Facing up to one’s responsibilities

I’m not a fan of the French President, and became even more irritated by his antics down the road on vacation in Cap Negré, where he’s been running a kind of holiday camp for chopper-ferried celebs like U2’s Bono. But at least he knew what to do when ten French paras were killed in Afghanistan. First he interrupted his holiday by flying out to see the troops, and then he was in Les Invalides at 11.30am yesterday for the ceremony to honour the returning dead. Compare that with the fact that Tony Blair never turned up at Brize Norton to greet the coffins of soldiers he had consigned to battle. Or the way that George Bush has always studiously avoided any public encounter with his returning casualties.

The political Olympics

Tom Friedman on the Georgian mess

If the conflict in Georgia were an Olympic event, the gold medal for brutish stupidity would go to the Russian prime minister, Vladimir Putin. The silver medal for bone-headed recklessness would go to Georgia’s president, Mikheil Saakashvili, and the bronze medal for rank short-sightedness would go to the Clinton and Bush foreign policy teams…

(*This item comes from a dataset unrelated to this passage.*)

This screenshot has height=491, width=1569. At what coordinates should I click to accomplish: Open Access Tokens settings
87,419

Hmmm… Not quite. The Gold goes to Saakashvili IMHO.

So what’s new?

This is the time of year when US News & World Report publishes its list of the ‘top’ US universities. And guess what? Harvard comes out top, followed by Princeton, Yale and MIT & Stanford tying for fourth place. Average annual fees for the top five = $35,636.60. Just thought you’d like to know.

Hype Cycle 2008

One of the most useful analytical devices I’ve ever encountered when lecturing about new technology is the Gartner Hype Cycle.

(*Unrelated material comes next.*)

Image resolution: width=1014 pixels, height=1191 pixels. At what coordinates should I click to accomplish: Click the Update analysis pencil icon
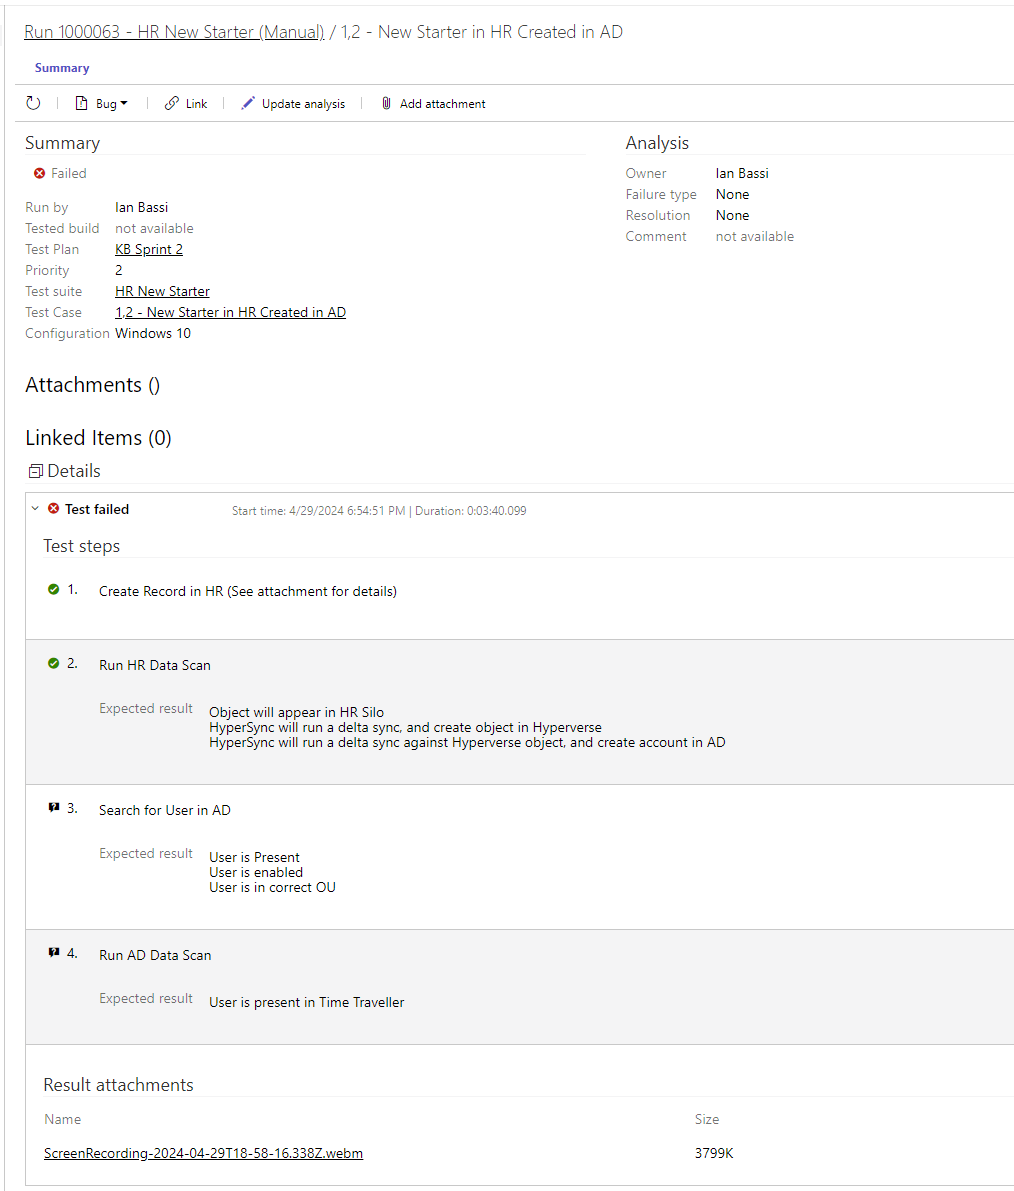pyautogui.click(x=248, y=103)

Here’s the one for 2008 (courtesy of TechCrunch).

Bird brains

Ever wondered why magpies are obsessed with bright, reflective objects? New Scientist has a video suggesting an explanation.

The joy of text

I’m re-reading (after a gap of perhaps 20 years), Vladimir Nabokov’s autobiography. I’d forgotten how good it is: simply ravishing. I keep annoying my companions by reading passages to them. Passages like this description of his Swiss governess:

A large woman, a very stout woman, Mademoiselle rolled into our existence in December 1905 when I was six and my brother five. There she is. I see so plainly her abundant dark hair, brushed up high and covertly graying; the three wrinkles on her austere forehead; her beetling brows; the steely eyes behind the black-rimmed pince-nez; that vestigial mustache; that blotchy complexion, which in moments of wrath develops an additional flush in the region of the third, and amplest, chin so regally spread over the frilled mountain of her blouse. And now she sits down, or rather she tackles the job of sitting down, the jelly of her jowl quaking, her prodigious posterior, with the three buttons on the side, lowering itself warily; then, at the last second, she surrenders her bulk to the wicker armchair, which, out of sheer fright, bursts into a salvo of crackling.

Watching Nabokov handling the English language is like watching a Rostropovich handling a cello; effortless mastery. I think I have a pretty wide vocabulary, but I’m being driven to consult dictionaries just to check that he isn’t having me on. Page 28, for instance, required three separate checks — of ‘fatidic’, ‘hypnagogic’ and ‘palpebral’. Speak Memory! isn’t for speed readers. But if you like seeing a genius at the top of his game, it’s a delight.